Choosing a Provider for Your Baby
Planning for a baby can be one of the most exciting times of your life, but also one of the most demanding times. Pondering names, redesigning spaces in your home, and getting all of the equipment an infant needs are just a few of the things that will consume many hours during pregnancy. Choosing the right health care provider should be included on your list of things to do before your baby is born.
Pediatrics is the medical specialty fully focused on the physical, emotional and social health of children from birth through adolescence. The primary focus of pediatrics is on preventive health care.
Pediatricians complete 4 years of medical school, followed by 3 years of pediatric residency. To become board certified, a pediatrician must pass a written examination given by the American Board of Pediatrics. Pediatricians must recertify by taking examinations every 7 years. A pediatrician also must take a certain number of continuing medical education courses each year to be eligible for license renewal in the state where he or she practices.

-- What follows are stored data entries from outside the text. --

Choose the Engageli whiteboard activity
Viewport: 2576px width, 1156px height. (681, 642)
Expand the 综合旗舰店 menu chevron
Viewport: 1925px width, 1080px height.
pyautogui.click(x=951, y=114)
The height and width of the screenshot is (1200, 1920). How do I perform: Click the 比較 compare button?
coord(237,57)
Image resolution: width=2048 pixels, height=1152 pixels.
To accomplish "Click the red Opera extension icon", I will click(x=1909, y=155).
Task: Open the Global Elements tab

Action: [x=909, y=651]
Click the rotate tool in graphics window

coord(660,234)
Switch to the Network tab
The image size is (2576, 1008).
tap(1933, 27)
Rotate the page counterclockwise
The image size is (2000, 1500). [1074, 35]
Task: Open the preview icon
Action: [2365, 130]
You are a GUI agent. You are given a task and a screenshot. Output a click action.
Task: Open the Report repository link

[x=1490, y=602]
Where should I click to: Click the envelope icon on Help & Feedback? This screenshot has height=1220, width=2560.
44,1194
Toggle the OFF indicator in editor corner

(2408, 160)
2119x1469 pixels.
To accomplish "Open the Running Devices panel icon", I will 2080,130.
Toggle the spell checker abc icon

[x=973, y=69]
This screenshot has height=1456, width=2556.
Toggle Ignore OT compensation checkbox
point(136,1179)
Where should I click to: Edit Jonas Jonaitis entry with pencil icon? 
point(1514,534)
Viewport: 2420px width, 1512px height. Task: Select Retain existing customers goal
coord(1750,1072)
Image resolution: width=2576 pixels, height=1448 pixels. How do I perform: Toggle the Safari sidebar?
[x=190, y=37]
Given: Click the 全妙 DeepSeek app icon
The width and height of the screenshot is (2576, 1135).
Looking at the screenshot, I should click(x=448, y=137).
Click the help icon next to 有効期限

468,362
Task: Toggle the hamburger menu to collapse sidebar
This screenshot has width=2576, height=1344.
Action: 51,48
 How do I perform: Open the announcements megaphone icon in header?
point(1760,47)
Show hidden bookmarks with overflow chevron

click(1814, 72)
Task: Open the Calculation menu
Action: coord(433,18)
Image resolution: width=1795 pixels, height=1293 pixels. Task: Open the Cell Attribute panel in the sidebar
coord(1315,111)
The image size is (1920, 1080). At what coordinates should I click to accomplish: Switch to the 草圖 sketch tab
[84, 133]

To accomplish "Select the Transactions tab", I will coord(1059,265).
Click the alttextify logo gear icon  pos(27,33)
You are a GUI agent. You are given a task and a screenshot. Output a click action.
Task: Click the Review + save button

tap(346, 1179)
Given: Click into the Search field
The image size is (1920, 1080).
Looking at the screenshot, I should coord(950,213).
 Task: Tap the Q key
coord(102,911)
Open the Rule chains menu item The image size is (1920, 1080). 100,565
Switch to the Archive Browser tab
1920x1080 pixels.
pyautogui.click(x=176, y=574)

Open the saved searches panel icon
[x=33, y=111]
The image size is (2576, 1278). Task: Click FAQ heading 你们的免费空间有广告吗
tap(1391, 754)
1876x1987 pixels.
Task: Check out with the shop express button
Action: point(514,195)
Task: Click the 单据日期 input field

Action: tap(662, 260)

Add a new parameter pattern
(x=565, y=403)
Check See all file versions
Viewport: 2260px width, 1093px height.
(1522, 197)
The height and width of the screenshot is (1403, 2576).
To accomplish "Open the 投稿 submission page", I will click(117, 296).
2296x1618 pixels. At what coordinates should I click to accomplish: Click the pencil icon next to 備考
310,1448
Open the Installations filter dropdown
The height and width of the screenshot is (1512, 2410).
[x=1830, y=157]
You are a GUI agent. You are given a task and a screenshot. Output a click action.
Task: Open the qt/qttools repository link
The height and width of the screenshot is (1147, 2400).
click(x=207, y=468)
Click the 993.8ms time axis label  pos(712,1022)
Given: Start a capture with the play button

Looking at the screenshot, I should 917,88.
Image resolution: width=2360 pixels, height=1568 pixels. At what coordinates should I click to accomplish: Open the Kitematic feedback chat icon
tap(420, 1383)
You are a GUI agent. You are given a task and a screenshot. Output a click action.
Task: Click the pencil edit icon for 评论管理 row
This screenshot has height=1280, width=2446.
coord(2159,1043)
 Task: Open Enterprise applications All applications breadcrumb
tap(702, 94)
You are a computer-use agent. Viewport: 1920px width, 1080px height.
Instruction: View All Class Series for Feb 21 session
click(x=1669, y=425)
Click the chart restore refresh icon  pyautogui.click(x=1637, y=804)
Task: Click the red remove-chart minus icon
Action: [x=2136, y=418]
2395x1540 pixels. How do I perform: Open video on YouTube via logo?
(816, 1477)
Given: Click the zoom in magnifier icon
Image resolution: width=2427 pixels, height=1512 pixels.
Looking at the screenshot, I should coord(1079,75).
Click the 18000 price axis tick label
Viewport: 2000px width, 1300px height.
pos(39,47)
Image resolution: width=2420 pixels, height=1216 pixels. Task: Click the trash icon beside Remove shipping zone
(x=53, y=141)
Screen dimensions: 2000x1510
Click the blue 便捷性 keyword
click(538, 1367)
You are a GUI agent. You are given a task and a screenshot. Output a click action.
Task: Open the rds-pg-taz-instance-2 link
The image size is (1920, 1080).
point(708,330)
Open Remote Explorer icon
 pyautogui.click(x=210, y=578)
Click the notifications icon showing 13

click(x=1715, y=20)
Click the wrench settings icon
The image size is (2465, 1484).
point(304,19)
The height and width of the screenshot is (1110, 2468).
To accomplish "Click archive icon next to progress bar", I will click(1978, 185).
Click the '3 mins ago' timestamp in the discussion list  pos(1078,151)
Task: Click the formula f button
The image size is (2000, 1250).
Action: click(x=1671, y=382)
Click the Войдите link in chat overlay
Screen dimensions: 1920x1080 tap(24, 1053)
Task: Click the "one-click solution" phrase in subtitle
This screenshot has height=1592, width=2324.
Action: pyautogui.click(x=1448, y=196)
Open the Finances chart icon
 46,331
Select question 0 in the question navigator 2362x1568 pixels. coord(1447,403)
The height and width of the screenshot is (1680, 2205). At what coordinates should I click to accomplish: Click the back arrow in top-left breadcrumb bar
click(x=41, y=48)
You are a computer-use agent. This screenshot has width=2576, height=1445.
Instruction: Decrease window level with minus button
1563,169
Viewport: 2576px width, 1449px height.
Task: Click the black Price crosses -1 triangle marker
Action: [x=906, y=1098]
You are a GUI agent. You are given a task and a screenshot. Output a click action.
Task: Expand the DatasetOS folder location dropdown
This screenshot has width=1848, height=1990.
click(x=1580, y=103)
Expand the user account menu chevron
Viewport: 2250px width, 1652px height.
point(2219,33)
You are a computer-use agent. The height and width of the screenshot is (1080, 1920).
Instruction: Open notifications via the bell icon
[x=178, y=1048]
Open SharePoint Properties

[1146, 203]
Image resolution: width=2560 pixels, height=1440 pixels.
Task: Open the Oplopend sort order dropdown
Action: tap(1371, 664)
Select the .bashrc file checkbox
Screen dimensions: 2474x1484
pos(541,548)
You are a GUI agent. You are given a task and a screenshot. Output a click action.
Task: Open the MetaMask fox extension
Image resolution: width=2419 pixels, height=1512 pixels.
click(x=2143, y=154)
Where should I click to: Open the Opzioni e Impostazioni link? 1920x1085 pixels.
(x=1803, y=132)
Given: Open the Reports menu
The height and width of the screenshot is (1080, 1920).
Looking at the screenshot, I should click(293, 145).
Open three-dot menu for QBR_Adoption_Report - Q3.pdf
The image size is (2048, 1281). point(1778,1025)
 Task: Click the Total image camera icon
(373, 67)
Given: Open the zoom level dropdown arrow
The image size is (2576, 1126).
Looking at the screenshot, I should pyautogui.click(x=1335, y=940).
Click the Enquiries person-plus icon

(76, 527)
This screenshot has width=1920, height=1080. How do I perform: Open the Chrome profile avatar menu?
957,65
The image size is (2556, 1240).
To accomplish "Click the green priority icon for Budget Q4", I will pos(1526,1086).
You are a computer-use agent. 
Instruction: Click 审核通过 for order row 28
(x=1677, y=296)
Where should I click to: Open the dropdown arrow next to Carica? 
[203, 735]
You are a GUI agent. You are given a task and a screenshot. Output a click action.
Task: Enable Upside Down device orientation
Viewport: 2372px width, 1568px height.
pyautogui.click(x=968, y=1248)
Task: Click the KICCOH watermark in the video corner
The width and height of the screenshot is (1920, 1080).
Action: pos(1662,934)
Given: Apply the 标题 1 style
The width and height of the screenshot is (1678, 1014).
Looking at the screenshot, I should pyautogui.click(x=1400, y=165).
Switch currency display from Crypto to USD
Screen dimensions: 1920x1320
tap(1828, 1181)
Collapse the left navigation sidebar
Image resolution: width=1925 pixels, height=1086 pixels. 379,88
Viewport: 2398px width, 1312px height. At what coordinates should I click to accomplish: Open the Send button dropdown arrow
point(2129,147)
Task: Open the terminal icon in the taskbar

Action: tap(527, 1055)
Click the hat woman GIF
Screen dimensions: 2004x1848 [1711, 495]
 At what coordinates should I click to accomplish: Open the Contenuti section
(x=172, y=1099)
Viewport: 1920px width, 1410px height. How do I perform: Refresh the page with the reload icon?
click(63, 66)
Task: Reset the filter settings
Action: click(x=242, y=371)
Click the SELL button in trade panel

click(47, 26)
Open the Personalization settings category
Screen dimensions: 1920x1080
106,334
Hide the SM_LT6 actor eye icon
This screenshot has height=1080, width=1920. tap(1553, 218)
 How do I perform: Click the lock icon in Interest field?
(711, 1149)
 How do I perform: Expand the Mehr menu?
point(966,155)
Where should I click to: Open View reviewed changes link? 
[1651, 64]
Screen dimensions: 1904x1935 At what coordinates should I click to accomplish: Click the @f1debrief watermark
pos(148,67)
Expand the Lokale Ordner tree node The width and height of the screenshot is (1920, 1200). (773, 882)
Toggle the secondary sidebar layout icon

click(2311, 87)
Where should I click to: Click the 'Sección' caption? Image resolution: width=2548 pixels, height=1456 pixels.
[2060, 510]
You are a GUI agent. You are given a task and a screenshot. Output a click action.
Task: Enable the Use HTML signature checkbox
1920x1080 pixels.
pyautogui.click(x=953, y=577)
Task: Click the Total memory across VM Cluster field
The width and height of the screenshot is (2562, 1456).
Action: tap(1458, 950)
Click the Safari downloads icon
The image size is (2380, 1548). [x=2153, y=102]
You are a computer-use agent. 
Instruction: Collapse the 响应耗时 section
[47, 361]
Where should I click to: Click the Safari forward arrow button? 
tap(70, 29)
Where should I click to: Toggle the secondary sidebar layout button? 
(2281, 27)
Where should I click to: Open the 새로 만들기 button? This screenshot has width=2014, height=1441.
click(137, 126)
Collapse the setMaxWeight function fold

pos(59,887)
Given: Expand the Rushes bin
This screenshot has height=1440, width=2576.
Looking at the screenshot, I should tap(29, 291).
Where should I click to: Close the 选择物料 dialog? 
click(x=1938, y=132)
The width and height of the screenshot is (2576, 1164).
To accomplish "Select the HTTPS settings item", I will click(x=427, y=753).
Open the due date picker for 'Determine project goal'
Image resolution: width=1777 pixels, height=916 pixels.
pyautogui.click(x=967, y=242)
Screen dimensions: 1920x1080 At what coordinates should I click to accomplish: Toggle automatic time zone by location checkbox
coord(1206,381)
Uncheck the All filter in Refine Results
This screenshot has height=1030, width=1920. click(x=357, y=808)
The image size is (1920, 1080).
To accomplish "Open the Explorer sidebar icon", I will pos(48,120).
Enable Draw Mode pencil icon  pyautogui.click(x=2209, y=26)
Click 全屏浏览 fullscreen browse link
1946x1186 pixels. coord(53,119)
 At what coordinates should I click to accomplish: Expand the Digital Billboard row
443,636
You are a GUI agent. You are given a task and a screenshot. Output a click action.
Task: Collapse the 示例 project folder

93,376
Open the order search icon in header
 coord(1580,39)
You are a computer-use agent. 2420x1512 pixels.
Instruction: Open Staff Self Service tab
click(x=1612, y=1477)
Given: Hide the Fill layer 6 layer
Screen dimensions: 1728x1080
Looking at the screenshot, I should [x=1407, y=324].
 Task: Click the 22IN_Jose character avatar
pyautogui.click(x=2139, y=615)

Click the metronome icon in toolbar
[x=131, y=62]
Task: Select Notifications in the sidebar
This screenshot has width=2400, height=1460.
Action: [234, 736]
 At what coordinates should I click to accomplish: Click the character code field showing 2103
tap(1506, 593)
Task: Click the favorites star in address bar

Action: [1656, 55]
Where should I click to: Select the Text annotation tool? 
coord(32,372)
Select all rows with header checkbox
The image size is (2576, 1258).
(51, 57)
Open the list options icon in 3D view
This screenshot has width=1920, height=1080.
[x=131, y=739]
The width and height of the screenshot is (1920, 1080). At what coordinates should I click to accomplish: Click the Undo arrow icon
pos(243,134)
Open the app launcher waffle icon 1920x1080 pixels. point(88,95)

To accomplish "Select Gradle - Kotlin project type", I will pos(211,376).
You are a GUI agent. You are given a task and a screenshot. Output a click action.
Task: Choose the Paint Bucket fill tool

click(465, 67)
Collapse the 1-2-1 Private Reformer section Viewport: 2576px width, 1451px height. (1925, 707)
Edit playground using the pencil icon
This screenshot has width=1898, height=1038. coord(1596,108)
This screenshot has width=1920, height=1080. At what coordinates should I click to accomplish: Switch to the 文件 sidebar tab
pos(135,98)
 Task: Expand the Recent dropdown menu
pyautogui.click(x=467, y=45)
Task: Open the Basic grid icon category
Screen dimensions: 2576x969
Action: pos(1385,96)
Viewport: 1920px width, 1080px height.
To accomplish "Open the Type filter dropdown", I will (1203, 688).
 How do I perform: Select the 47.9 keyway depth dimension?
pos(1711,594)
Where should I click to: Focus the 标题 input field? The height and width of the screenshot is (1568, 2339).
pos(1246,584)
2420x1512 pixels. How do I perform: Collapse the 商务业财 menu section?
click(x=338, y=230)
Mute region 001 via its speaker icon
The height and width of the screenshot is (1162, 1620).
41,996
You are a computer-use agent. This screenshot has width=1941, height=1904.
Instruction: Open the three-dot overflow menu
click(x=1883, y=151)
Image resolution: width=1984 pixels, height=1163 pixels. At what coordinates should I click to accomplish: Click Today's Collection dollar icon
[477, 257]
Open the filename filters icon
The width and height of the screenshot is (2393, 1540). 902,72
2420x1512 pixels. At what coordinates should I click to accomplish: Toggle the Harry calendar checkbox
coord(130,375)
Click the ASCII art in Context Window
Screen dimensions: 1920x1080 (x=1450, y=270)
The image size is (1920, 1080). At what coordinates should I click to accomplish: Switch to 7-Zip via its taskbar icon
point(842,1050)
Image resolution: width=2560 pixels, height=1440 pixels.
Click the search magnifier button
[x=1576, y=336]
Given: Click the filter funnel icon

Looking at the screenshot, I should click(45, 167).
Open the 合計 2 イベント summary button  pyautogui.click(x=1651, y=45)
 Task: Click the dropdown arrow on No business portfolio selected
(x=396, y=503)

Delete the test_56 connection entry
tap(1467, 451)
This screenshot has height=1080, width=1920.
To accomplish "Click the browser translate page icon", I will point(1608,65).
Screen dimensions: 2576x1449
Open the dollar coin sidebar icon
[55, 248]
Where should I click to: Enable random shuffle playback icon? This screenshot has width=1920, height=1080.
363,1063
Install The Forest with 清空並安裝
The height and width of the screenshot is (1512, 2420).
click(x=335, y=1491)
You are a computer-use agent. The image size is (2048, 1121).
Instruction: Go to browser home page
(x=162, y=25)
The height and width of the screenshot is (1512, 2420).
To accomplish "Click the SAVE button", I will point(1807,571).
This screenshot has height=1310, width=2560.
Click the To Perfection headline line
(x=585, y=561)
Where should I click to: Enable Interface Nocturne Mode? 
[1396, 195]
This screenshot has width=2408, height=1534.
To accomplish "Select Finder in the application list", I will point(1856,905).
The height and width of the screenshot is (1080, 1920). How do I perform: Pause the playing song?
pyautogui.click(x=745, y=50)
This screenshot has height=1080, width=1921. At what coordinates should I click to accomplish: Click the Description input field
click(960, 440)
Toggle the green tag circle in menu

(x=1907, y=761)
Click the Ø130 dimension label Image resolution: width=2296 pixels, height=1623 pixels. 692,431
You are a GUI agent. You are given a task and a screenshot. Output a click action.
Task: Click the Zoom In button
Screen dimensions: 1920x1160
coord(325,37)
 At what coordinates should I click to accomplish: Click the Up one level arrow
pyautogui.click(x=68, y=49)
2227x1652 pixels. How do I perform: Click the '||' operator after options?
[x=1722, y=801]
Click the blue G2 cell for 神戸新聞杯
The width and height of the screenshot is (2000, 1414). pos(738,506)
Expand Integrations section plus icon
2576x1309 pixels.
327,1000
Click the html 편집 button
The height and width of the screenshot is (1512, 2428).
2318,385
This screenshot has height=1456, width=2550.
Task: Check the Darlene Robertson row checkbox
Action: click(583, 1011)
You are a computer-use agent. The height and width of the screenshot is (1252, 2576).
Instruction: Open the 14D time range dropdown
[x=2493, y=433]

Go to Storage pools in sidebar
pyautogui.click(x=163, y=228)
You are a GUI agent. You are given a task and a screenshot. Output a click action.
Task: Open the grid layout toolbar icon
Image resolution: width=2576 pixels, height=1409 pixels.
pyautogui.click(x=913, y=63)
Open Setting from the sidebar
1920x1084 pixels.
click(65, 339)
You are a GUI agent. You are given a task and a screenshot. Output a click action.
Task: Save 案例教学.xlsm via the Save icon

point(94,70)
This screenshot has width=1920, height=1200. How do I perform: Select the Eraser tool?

Primary Care Provider (PCP)
Like pediatricians, primary care provider complete 4 years of medical school followed by 3 years of family practice residency. Family medicine residents train in pediatrics and several other areas such as internal medicine, orthopedics, and obstetrics and gynecology. They usually spend several months training in each area. Afterward, they are eligible to take the certifying examination of the American Board of Family Medicine. They are also required to earn continuing medical education credits and take periodic recertification examinations.
Because they train in many areas, family doctors are qualified to care for patients of all ages. This means your child would be able to see the same provider from birth through adulthood and that all members of your family can receive their primary care from him or her.
Tips to Help You Get Started:
- Begin your search at least three months in advance of your baby's due date. Babies often come early, and you will want to find a health professional you feel comfortable with.
- Find a provider who is in your health insurance network to avoid unexpected costs.
- Make a list of candidates from people you trust – your relatives, friends, neighbors and co-workers.
Considering this provider will be the first to treat your baby, you will want to be sure you feel comfortable with the provider's personality, office staff, location and environment. A prenatal appointment is an excellent opportunity for parents to ask questions, get acquainted with the office staff and address the following topics:
- Hospital affiliation. Will your provider come to the hospital when you deliver to examine the baby once he/she is born? If your baby needs to be hospitalized, who will care for him/her there?
- Office hours. What are the office hours? Do they have weekend, early morning and evening hours?
- Solo or group practice. If it's a solo practice and your provider is not available on weekends or evenings, what are his/her coverage arrangements? If it is a group practice, what are the qualifications of the other providers in the office? Who will see your child if your provider is on vacation or otherwise unavailable?
- Phone inquiries. How does the office handle phone calls during and after hours? Are special times set aside for parents to call in with questions, or is there an open advice line during working hours? How quickly can you expect a call back from the provider? Are after-hours calls routed to a nurse-on-call system?
- Email. Is email an option for communicating with your provider or do they have an online health record system available.
- Emergencies. Will your child's provider handle emergencies, or will your child be referred to an emergency room or urgent care clinic?
- Lab tests. Are lab tests done in the office?
- Payment. What are the payment policies? What are the fees for services? Must they be paid in full at the time of the visit or can payment plans be arranged?
What is the Provider's Personality?
Another important aspect of the prenatal appointment is getting a feel for the provider's personality.
- Does he/she see parents as partners in a child's care?
- Is he/she patient and willing to explain things carefully?
- Do you get the impression he/she would be supportive if you requested a second opinion?
- Are the provider's age and gender important issues to you?
Good communication between a provider and parent is essential to building a good working relationship.
- Is the provider a good listener who seems responsive to your concerns?
- Are you comfortable asking questions, or do you feel intimidated?
You also should be sure your parenting style matches your provider's in the important issues.
- How does the provider feel about circumcision? Breastfeeding?
- Alternative or integrative medicines or techniques?
- Use of antibiotics and other medications?
- Does the provider focus on preventive care, including immunizations, child safety and nutrition?